Pearl Harbor Day...
We journeyed to Fredericksburg on Friday to meet with my good friend Joe Galloway who was the featured speaker at the Admiral Nimitz Museum. He was speaking at the Pearl Harbor Day Memorial there. What a great time, such a good time in fact, that we ditched our plans to stay only one evening in favor of an all weekend affair. You can read the details in the Sunday entry of my travel partners website The Yellow Bug News. I hadn't seen Joe since March at the movie premier of We Were Soldiers but this time we really had some time together to catch up, relax, eat and tell stories. And Julie got to meet the fabled, "Famous Author".
Joe's remarks in front of the large crowd, including many Pearl Harbor survivors, were to the point. We owe the WWII generation so much, we owe them almost everything that America is today. And we need to show that honor, so many are leaving us every day.
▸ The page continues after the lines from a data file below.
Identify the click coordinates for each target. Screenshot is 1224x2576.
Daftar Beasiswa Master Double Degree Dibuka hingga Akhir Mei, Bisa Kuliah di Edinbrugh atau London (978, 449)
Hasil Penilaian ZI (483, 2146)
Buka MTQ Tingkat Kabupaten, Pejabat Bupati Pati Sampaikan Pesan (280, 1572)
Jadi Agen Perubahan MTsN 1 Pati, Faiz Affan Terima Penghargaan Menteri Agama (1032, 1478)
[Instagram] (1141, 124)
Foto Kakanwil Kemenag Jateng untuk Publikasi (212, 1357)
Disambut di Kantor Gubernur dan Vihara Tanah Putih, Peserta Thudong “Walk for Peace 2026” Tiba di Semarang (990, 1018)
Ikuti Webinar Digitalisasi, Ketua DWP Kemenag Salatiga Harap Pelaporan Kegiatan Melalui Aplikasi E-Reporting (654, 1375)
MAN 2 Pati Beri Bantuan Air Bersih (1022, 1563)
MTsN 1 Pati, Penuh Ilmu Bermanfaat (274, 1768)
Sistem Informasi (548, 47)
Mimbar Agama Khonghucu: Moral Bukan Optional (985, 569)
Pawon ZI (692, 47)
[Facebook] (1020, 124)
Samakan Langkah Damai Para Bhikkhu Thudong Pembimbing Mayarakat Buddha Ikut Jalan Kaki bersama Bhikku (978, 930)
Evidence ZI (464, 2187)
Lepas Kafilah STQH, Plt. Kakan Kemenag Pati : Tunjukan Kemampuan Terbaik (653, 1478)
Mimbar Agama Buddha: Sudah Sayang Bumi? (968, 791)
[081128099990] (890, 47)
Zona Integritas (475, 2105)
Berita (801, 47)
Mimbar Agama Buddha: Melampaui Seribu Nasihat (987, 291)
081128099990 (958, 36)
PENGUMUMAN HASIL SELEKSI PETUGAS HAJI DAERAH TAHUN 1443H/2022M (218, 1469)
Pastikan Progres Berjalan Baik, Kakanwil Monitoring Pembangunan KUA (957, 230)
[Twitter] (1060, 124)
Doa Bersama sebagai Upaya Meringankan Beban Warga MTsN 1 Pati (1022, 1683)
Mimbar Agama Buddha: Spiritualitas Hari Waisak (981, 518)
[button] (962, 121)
Joe told us what it was like to be a kid in the war years with almost every single male family member being gone to some strange spot on the globe. Not knowing whether they were alive or dead on a daily basis. And he reminded us of what they accomplished when they came back...mostly without much talk about what they had done while the were gone. Unlike today when every little deed qualifies one for hero status. These men and women, knew that they had done a job that needed to be done for our freedom. They came home, and went about doing the next job, building the America that we know today.
My dad was like that. Gone for three years of hell and heartbreak, and then not talking much about it for the next 50 years. Only in the past several years has he filled in some of the details of his life in combat in Italy. The agony of seeing his one and only good friend killed the very first day in combat, and of the misery of fighting in freezing weather in the Italian Alps with German artillery falling through the trees for days. We need to remember these people and to thank them. We need to remember that they went through some very hard times and made America better for it.